Rożniawa położona jest w centrum Kotliny Rożniawskiej, na pograniczu Rudaw Spiskich (od północy) i Krasu Słowacko-Węgierskiego (od południa), w dolinie rzeki Slaná. Miasto nie dość, że ładnie położone jest ciekawe historycznie i spędziłem tu trochę czasu. Okolice miasta były gęsto zasiedlone przez górników już około 1200 r. W średniowieczu Rożniawa była miastem górniczym. W Rożniawie i jej okolicach wydobywano złoto, srebro i miedź, a później rudy żelaza. 

Wieża w rynku z 1654 r

Do najciekawszych zabytków, które odwiedziłem podczas rannego spaceru należą: zachowany w całości średniowieczny rynek miejski z otaczającymi go kamienicami, gotycka katedra pw. Wniebowzięcia Panny Marii z końca XIII wieku, renesansowa wieża strażnicza z 1654, barokowy kościół jezuitów z 1687, barokowo-klasycystyczna rezydencja biskupia z l. 1776-1778, pierwotnie barokowa budowla ratusza z 1711, powstała w wyniku przebudowy dwóch starszych domów mieszczańskich, w XIX w. przebudowana w stylu klasycystycznym, oraz klasycystyczny kościół luterański z 1786 i neogotycki kościół reformowany z 1905.

katedra w Rożniawie

Jak widać lista do zwiedzania jest długa, ale wszystkie zabytki są w centrum, więc nie nachodziłem się dużo. Później czekała mnie wspinaczka górska, więc byłem usatysfakcjonowany tym faktem. Dodatkowo w mieście od 1902 działa muzeum górnictwa z ekspozycjami poświęconymi geologii i przyrodzie regionu oraz historii miejscowego górnictwa i hutnictwa. Po wszystkim zjadłem lody na rynku i pojechałem za miasto do wsi Rudna, by tam rozpocząć swą wędrówkę.

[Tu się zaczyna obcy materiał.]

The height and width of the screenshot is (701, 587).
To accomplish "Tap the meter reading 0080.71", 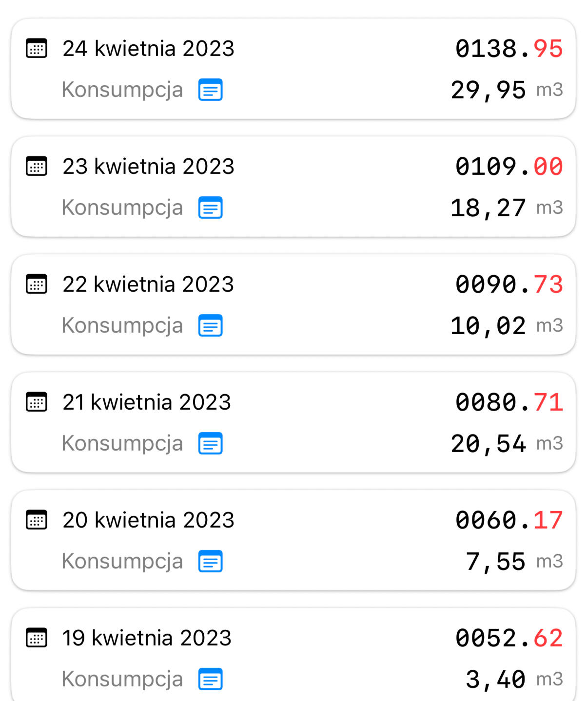I will (509, 402).
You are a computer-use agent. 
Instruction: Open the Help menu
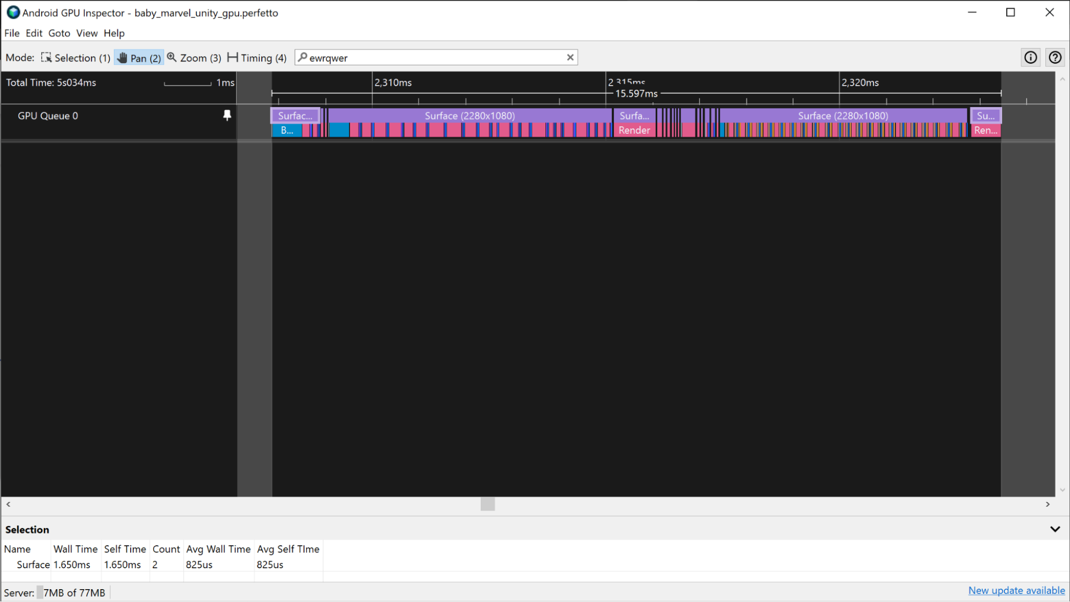[x=114, y=33]

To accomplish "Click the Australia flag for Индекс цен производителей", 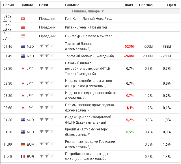I will [23, 120].
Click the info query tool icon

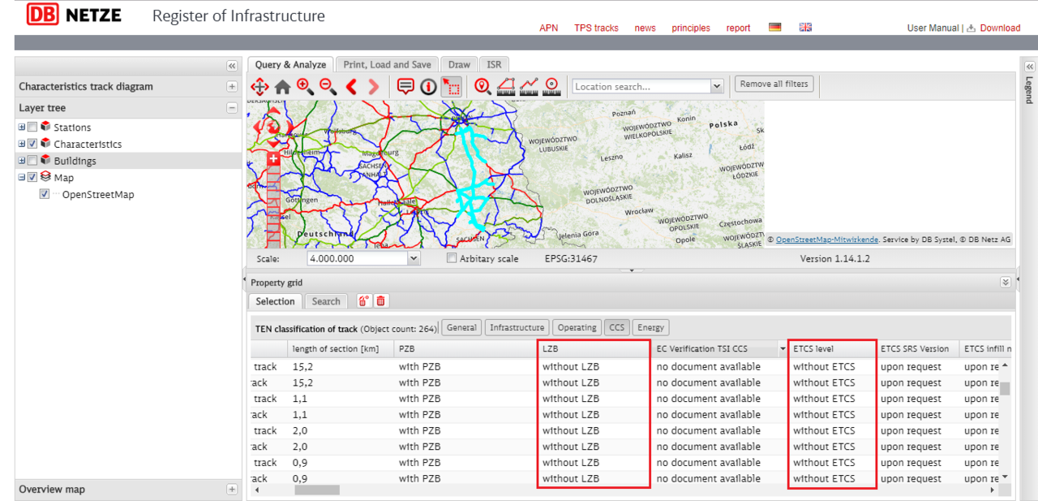(x=428, y=87)
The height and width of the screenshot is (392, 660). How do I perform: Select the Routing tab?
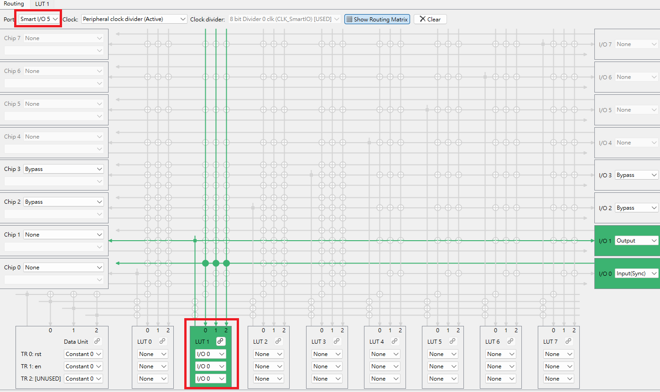coord(14,4)
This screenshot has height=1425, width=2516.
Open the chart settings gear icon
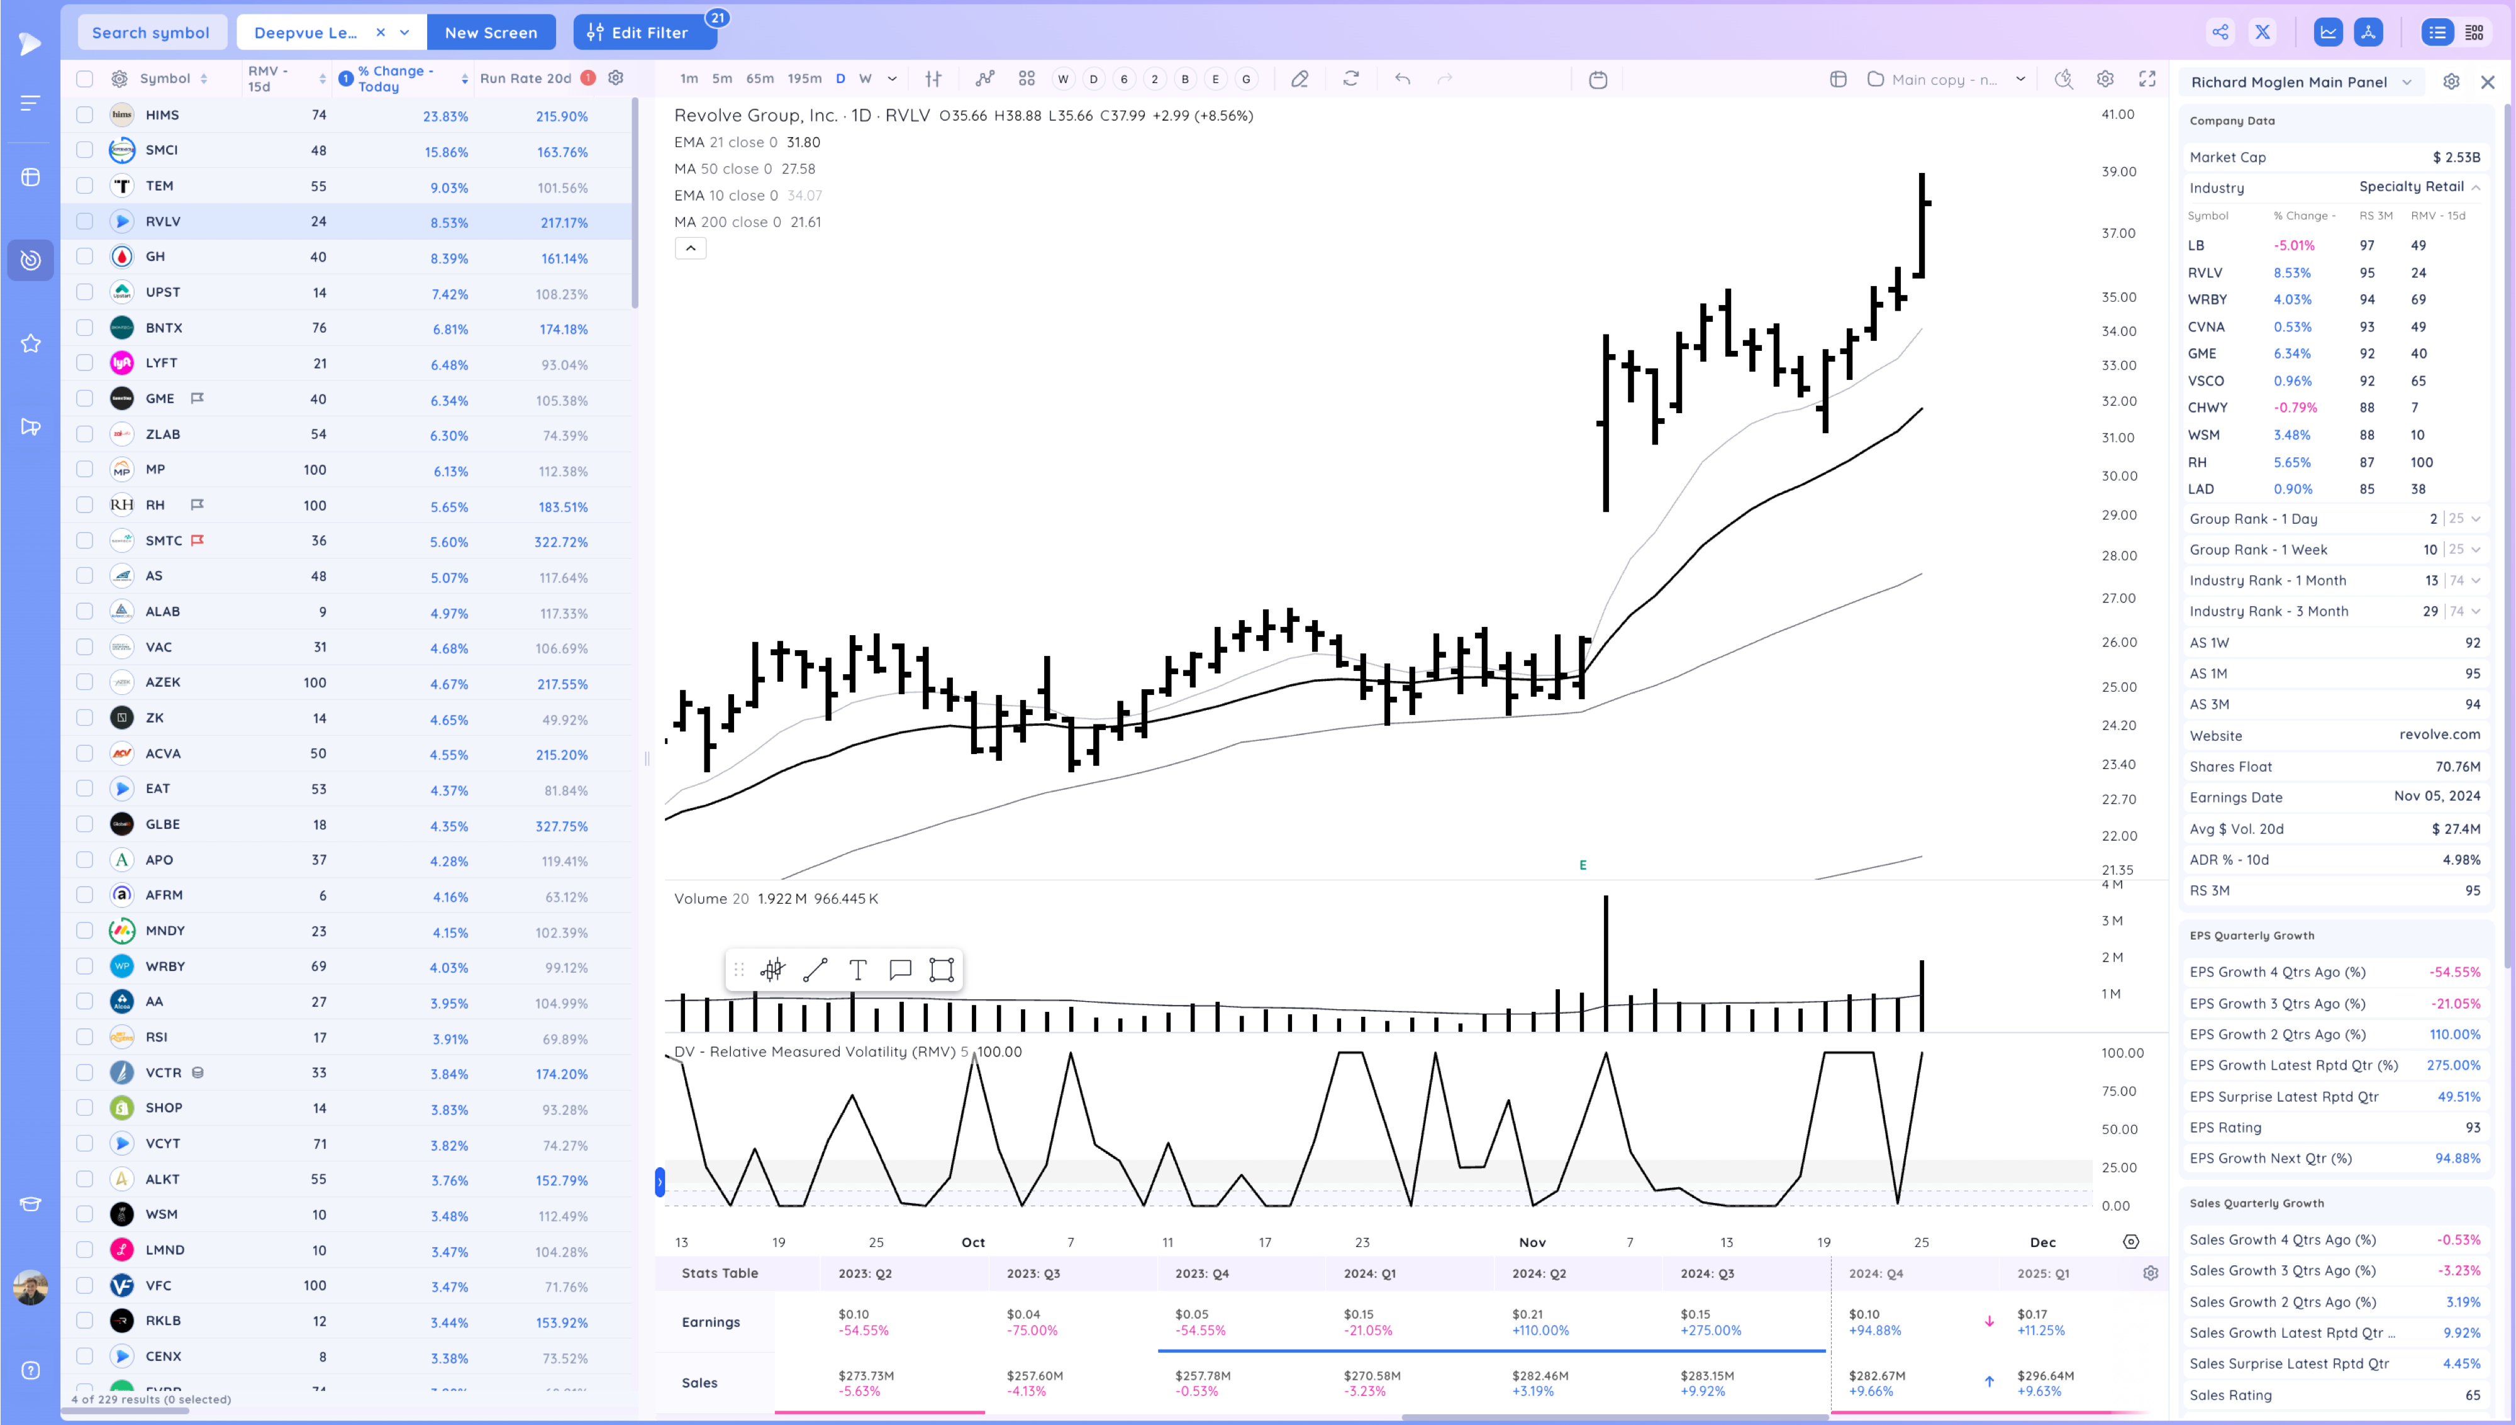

Ścieżka dydaktyczna „Turecka”

Dlatego, że właśnie w wiosce rozpoczyna swój bieg ścieżka dydaktyczna na szczyt Tureckiej. Mogłem iść zielonym szlakiem bezpośrednio z Rożniawy, ale z Rudnej mogłem zrobić przyjemną pętlę, więc pozostawiłem samochód na małym parkingu za wsią i ruszyłem za zielonymi znaczkami ścieżki edukacyjnej, która zaznajamia dodatkowo turystów z historią górnictwa w regionie. Już na parkingu obejrzałem pierwszą tablicę informacyjną, co mnie czeka i gdzie…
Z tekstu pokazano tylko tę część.